On February 1st, 2004, Janet Jackson experienced what has since been termed a "wardrobe malfunction" during the halftime show of Super Bowl XXXVIII. Her breast, partially covered by a shield, appeared on air for 9/16 of a second, and the world would never be the same. Today we're inviting you to test your knowledge about the most memorable Super Bowl halftime appearance of all time ...
A Failed Web Search for the "Wardrobe Malfunction" Led to the Creation of What Famous Website? PayPal employee Jawed Karim may have been one of the only people on the planet who didn't catch the famed halftime show. But it was the age of the internet, so he should have had no problem finding video of the event, right? Not exactly. Sure, there were images galore, but video was a bit harder to come by. He and his friends had been working away on a dating website, but after this failed search, and realizing that there must be millions of guys, just like him, looking for that video and turning up empty-handed, they decided to pivot and take their company in a different direction. That direction? Putting streaming video on the internet. That company? They would call it YouTube.

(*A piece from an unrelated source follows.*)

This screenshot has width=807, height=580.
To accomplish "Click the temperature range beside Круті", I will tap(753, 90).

How Much Did CBS Ultimately Have to Pay in FCC Fines for the Incident?
The FCC came down hard on CBS, the station airing the halftime show. They fined them $550,000 which we're told is a giant amount though is probably roughly what the head of Viacom finds in his couch cushions once a week. But CBS appealed the fine. The issue went to the courts, and it was ultimately decided that the fine represented a change in how the FCC handled what were deemed "fleeting images." (Mind you, the images probably weren't fleeting to the millions of people who kept watching the video over and over, but in real time, they were fleeting.) The appeal went all the way to the Supreme Court who ultimately agreed that CBS shouldn't be fined a dime.

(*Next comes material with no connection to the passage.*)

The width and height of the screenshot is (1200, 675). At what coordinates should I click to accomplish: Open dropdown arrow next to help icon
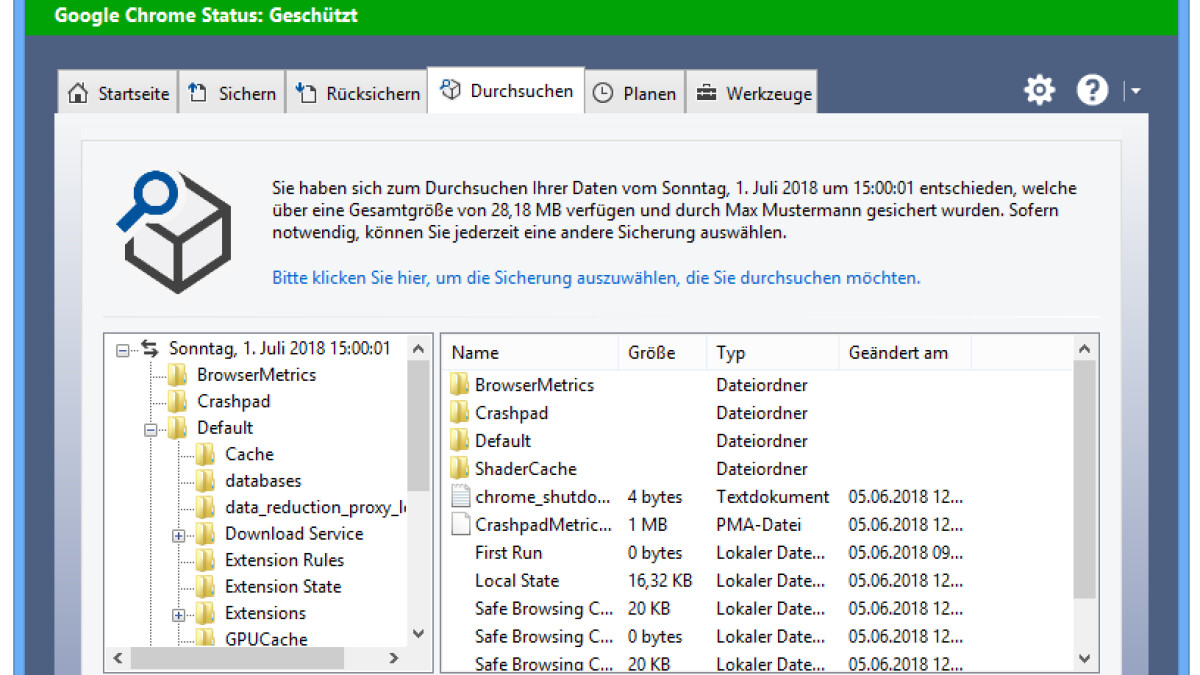click(1135, 92)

It took eight years of legal battles, but CBS was finally free of its $550,000 fine.
How Did the Grammys Go That Year for Janet Jackson and Justin Timberlake? The backlash came down hard on Janet Jackson. Her new album, which debuted shortly after the Super Bowl, suffered. There were rumors she had been blacklisted by Viacom which was in charge of MTV and VH1. She ended up withdrawing from the Grammys. As for Justin Timberlake, ya know, the guy who actually tore off Jackson's clothes, he received two awards that year. Timberlake would later reflect that even he thought the distribution of outrage was unfair. "I probably got 10 percent of the blame," he said. "I think America's probably harsher on women, and I think America is, you know, unfairly harsh on ethnic people."
Who Won the Super Bowl That Year? The New England Patriots. Most people remember exactly one thing from the Super Bowl halftime show that year. The thing we've spent this entire article talking about. ESPN recently ran a massive article about the event and didn't even mention the two teams who played in the game. ESPN!! It's a shame too, because NFL.com called it the fifth most exciting Super Bowl of all time. The game started off a defensive slugfest, then turned into an offensive shootout, featuring back and forth momentum swings. It all capped off when Tom Brady led the game-winning drive and captured his second Super Bowl title. Not that anyone cares.